§ Written instruction
Determine how many lines of the following records contain the string "pixels", and give only that number.

§ Material provided

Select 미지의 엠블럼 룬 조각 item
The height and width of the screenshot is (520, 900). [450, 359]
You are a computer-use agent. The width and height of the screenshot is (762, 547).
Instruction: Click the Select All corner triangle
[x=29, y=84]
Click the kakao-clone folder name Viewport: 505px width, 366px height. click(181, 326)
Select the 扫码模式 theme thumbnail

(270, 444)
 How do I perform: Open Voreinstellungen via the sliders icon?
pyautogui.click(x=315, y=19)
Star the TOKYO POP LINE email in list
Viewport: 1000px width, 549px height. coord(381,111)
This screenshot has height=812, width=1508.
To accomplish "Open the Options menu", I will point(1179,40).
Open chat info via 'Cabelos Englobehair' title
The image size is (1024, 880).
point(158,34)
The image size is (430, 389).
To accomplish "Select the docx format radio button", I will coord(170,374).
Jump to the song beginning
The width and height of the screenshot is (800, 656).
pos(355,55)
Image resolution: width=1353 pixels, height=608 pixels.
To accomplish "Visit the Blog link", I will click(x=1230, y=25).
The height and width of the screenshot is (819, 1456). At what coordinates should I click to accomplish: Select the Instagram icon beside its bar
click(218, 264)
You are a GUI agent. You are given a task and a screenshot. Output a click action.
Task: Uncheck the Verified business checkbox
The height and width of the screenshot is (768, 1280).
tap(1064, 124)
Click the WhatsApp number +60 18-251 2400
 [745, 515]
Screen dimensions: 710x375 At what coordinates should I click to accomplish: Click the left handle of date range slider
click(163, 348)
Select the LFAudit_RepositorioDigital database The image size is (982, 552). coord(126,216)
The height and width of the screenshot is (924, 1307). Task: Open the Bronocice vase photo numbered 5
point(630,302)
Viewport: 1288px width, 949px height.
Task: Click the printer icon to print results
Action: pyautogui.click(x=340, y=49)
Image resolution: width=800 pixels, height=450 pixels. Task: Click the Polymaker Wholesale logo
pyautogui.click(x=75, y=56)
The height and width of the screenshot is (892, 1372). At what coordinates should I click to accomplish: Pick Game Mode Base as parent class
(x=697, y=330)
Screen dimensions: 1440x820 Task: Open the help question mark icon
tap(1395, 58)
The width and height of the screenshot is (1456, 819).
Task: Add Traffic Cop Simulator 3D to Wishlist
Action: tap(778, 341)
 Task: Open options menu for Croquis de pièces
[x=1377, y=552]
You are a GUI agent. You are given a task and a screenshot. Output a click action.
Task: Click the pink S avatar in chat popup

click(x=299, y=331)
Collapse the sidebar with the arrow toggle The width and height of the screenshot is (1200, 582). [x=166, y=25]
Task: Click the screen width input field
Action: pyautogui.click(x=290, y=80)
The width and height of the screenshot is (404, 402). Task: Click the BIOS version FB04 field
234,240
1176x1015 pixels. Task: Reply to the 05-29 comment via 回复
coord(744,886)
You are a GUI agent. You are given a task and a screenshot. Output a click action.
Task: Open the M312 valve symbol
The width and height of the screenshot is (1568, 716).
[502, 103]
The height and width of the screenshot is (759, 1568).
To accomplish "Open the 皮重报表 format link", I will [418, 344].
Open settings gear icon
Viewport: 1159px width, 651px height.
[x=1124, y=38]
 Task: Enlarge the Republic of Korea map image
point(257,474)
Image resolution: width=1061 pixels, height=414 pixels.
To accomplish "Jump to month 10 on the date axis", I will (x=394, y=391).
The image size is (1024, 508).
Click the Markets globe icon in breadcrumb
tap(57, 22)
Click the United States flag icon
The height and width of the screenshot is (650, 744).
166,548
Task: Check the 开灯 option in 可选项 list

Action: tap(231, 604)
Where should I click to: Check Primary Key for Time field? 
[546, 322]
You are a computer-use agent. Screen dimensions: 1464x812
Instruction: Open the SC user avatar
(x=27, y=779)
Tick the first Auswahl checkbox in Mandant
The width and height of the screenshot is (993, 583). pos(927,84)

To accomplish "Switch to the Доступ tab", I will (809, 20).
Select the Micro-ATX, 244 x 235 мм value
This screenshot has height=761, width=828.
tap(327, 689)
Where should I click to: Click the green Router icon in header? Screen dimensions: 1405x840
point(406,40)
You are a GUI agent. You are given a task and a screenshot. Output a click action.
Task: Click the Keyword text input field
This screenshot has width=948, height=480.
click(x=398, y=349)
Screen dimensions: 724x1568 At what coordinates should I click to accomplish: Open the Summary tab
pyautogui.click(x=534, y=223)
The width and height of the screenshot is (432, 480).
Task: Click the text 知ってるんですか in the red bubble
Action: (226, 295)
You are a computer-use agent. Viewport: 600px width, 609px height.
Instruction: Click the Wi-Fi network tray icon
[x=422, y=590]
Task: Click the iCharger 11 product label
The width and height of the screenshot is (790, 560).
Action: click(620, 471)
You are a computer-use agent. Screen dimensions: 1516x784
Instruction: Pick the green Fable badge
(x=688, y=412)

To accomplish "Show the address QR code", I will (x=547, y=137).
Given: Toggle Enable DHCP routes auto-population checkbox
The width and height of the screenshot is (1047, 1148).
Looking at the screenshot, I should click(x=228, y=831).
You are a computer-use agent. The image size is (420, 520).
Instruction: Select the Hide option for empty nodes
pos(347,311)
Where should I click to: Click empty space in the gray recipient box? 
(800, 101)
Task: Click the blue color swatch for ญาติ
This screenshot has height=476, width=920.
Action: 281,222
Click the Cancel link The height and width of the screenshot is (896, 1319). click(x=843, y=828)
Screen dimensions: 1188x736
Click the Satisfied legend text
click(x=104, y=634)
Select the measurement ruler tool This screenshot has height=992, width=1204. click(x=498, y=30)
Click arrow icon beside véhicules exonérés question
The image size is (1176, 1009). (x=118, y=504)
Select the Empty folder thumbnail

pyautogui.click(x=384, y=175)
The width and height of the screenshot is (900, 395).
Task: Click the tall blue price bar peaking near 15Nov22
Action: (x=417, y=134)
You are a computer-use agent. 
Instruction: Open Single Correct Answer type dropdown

§ Response to this exercise
4